5. Jurisdiction and Competence
By this stage, the astute reader will be thinking of pertinent questions that deserve to be asked of all the organizations that should have protected the public before the Secret Service got involved. The statement from the Secret Service should be read with this in mind. The vague phrasing and many varied claims about the potential for public harm signals that the Secret Service knew their intervention would tread on the toes of other law enforcement agencies. Local police are responsible for tackling crime in New York. The Federal Bureau of Investigation (FBI) is responsible for crimes that cross state borders.
It can be argued that simbox crime is too specialized to expect regular police or FBI agents to tackle it. That is a fair argument, but it follows that the Secret Service also lacks the relevant specialist knowledge. Maybe telcos need to be held responsible for finding and stopping these crimes. Is anyone pushing them to do that? Questions need to be asked about the adequacy of the consumer protection obligations imposed on telcos by the FCC. Is anyone going to do that?
6. Why Publicize This Case?
No mention was made of any arrests. So why has it been publicized? The press are never going to turn away a juicy story that will drive traffic to their websites but nobody is commenting on the peculiarity of the Secret Service — there is a clue in their name — telling the public about these simboxes.
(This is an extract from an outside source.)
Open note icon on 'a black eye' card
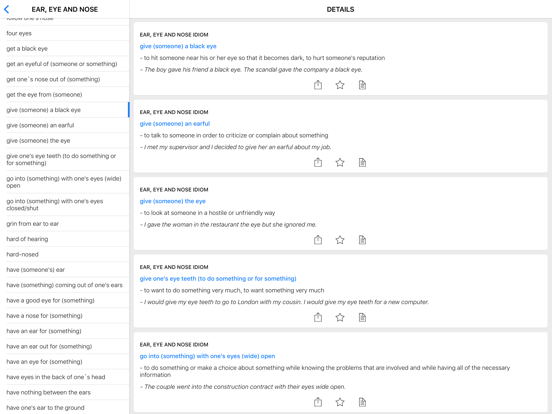Screen dimensions: 552x414 (362, 85)
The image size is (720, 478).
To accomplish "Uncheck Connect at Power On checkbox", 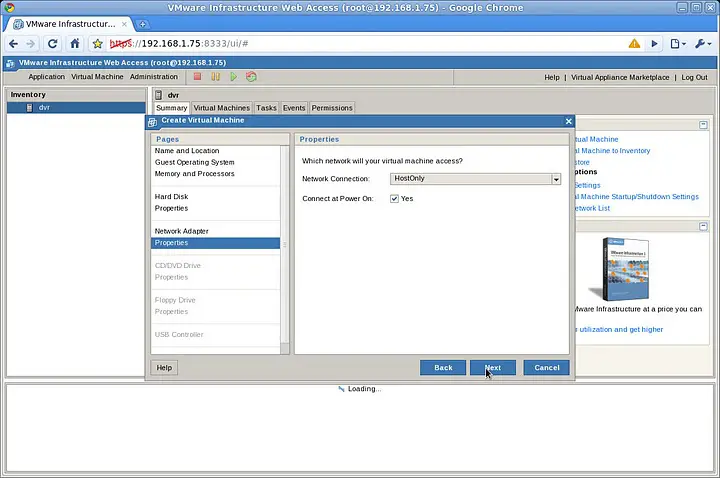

Nobody is detailing the action that will be urgently taken to prevent simbox crime in future.
By showing their hand, the US has revealed to organized crime and foreign states the absence of basic communications network security controls. In effect, they told the rest of the world that you can get away with bringing together this many SIMs in this many simboxes so long as you ensure they are not used to attack a government official.
7. US Credibility Is Crumbling in Other Countries
The Secret Service followed the common US playbook by referring to the foreign origin of threats. That may be persuasive for a US audience. It will not impress foreign countries that have already implemented much more robust controls over the supply of SIMs. Many telecoms professionals who live and work in countries that the current US President describes as ‘shitholes’ will now be laughing at the US telcos which are unable, or unwilling, to detect simboxes on their network.
To take one example, I have observed that elements of the US press have recently been ramping up criticism of Nigeria for not doing enough to tackle scams. There are undoubtedly many scammers working in Nigeria, and many of their victims will live in other countries. However, Nigeria is also a country with a government that took robust action to stop the supply of SIM cards to bad actors. MTN Nigeria, the largest mobile operator in the country, received an NGN330bn (USD1.7bn) fine in 2016 because they had not promptly disconnected unregistered SIMs. The final penalty was substantially reduced from the USD5.2bn fine which the law initially required. A fine of USD1,000 per unregistered SIM card is pretty stiff in a country where the average revenue for each SIM card is just USD5 per year. Do US authorities intend to impose a similar level of punishment on the telcos which supplied the SIMs found in New York?
Nigeria has since taken further steps to stop SIM-related crimes. Nigerians have needed to provide their national identity numbers to obtain a new SIM card since February 2024. Will the US be introducing similar controls over the supply of SIM cards? Or is it just easier to keep complaining that ‘shithole countries’ never do enough to appease American businesses and American politicians? That strategy may satisfy Americans who live in a bubble, but it will soon wear thin with countries which now know how little the US has done to tackle networked crime within its own borders.